• [Records shown]

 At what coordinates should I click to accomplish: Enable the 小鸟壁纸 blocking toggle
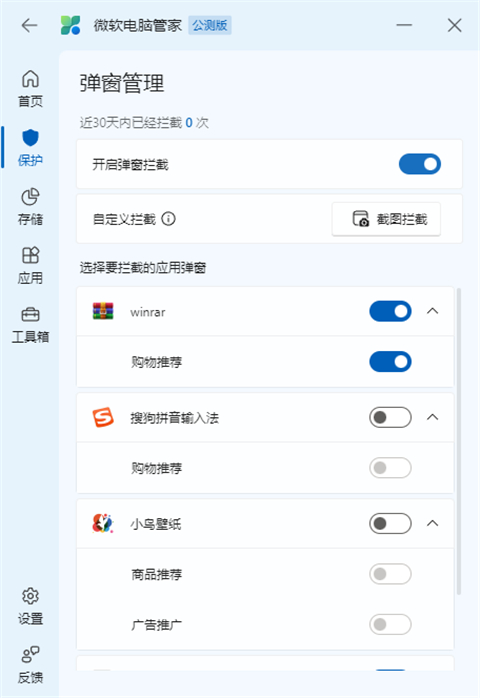point(390,523)
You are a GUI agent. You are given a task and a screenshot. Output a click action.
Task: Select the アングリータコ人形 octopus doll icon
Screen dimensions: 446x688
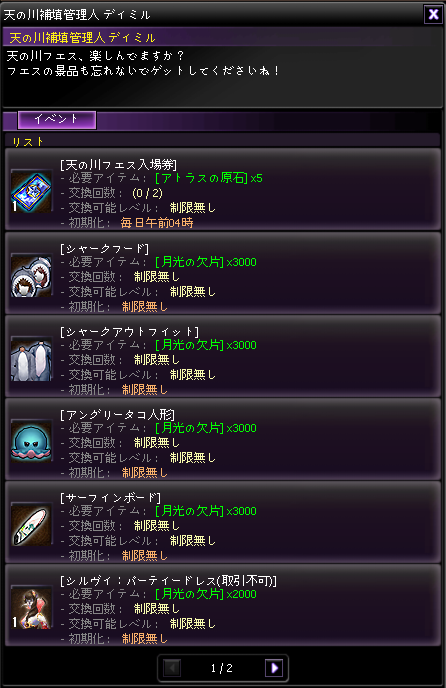point(31,442)
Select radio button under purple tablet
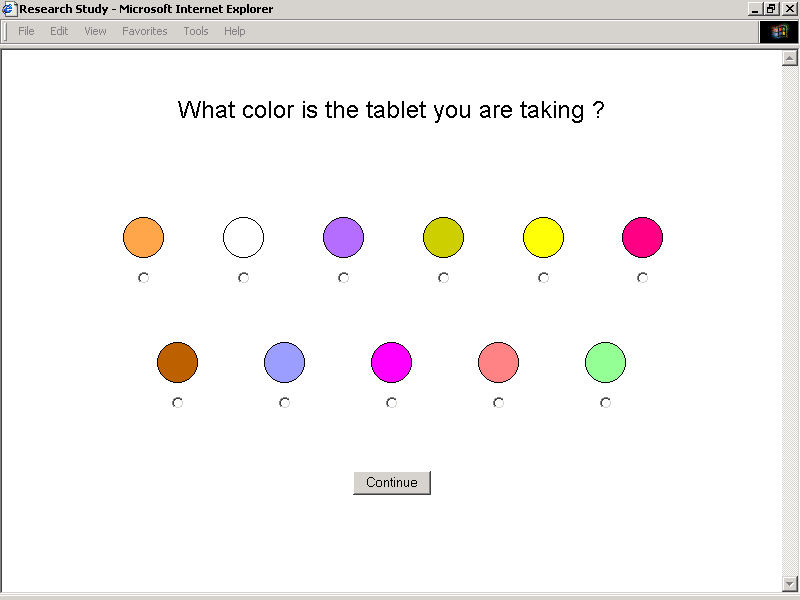Viewport: 800px width, 600px height. coord(343,278)
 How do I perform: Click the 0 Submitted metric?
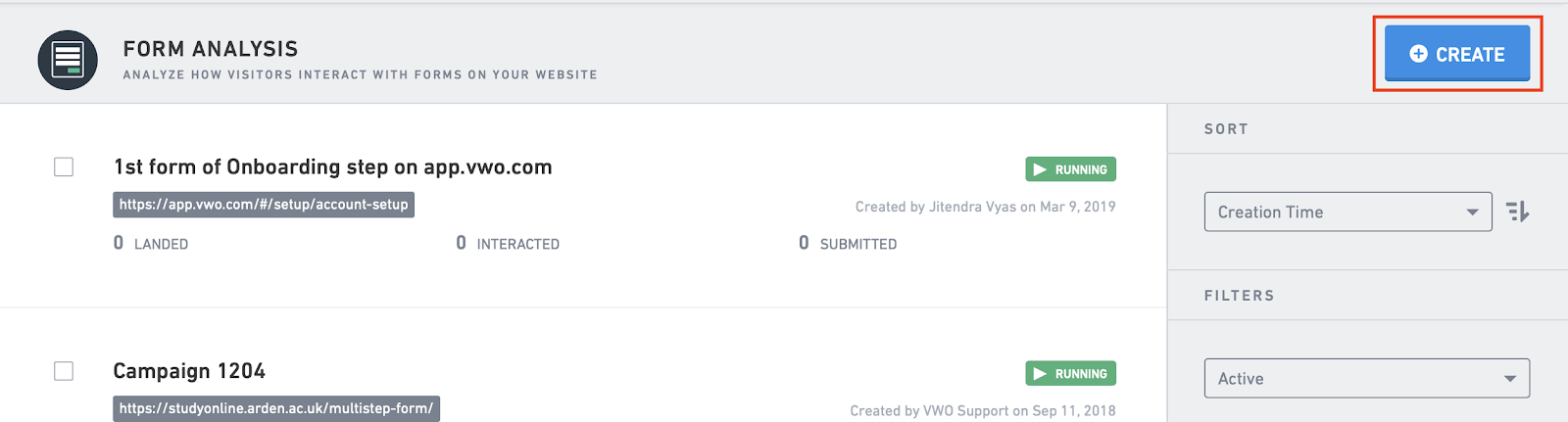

• [What is being asked]
Everything in the entries above should be returned exactly, apart from the pictures.

• [Answer space]
 At what coordinates should I click to accomplish: Enable the 小鸟壁纸 blocking toggle
point(390,523)
You are a GUI agent. You are given a task and a screenshot. Output a click action.
Task: Select the アングリータコ人形 octopus doll icon
Screen dimensions: 446x688
point(31,442)
Select radio button under purple tablet
Viewport: 800px width, 600px height. coord(343,278)
 How do I perform: Click the 0 Submitted metric?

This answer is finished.